The cooling of tensions between Iran and the U.S., as well as the rising stock prices, are likely contributing to investor optimism. Also affecting sentiment are the trade agreement between the U.S. and China, the November elections, Washington politics, earnings growth, monetary policy, the economy and valuations.
This week’s special question asked AAII members to explain how, if at all, oil prices are impacting their outlook. The majority (64%) of respondents state that oil prices are not impacting their overall market outlook. Reasoning in this group includes that there is lower demand for oil and that fluctuations to this point are immaterial. However, many within this group did say that they are monitoring oil prices for more drastic volatility. On the other hand, 21% of respondents state that oil prices are making them more optimistic. Many in this group say that if oil prices continue to rise, other commodities will follow. Conversely, 15% of respondents state that they have a more bearish outlook for the stock market and believe that the market will weaken following a decline in oil prices.

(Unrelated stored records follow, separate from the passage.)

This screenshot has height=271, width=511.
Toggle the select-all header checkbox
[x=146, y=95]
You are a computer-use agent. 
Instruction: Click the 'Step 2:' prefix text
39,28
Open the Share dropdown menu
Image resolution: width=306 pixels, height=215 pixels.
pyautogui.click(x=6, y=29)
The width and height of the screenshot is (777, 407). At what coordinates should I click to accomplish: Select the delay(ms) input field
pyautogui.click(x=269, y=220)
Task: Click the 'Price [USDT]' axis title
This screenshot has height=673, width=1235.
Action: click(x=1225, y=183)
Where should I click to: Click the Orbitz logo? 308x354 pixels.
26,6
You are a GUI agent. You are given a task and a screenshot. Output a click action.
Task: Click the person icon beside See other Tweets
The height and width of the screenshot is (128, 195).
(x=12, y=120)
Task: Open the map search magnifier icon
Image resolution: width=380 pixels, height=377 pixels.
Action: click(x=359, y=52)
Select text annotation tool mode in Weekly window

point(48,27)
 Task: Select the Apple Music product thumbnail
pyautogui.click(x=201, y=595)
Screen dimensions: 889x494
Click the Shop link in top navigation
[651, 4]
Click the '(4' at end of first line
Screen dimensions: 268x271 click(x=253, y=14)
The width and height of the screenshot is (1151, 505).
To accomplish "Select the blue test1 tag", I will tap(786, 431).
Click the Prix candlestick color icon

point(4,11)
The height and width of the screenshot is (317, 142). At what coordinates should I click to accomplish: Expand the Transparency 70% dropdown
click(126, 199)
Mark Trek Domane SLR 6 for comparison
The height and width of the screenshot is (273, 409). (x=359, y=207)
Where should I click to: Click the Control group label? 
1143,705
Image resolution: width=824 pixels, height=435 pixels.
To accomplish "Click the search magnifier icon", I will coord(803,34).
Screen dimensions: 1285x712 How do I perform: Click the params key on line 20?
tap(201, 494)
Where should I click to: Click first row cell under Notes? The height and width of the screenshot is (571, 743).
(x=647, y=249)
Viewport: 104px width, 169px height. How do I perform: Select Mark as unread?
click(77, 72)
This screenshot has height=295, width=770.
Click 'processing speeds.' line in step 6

Here is a sampling of the responses:
“I don’t believe oil prices are as pivotal as they once were. The U.S. is a top producer and we have huge reserves. Plus, people are not using as much as they did 10–20 years ago.”
“I view oil prices as a good marker for the market—continued increases help earnings and are a positive benefit for the whole market.”
“It depends on how much they rise. If everything else is going well (rising), and oil goes to $100/barrel, then that will be bad. If it rises to the high $60s or low $70s, then we’re probably OK.”
“The current increase in price is due to the conflict with Iran and sanctions. But oil prices should move up during the year and I view that as a positive impact on the market.”
“Negatively. Oil’s failure to rally suggests economic weakness that the market will eventually realize. The energy sector has failed to engage in market upside suggesting slower economic growth.”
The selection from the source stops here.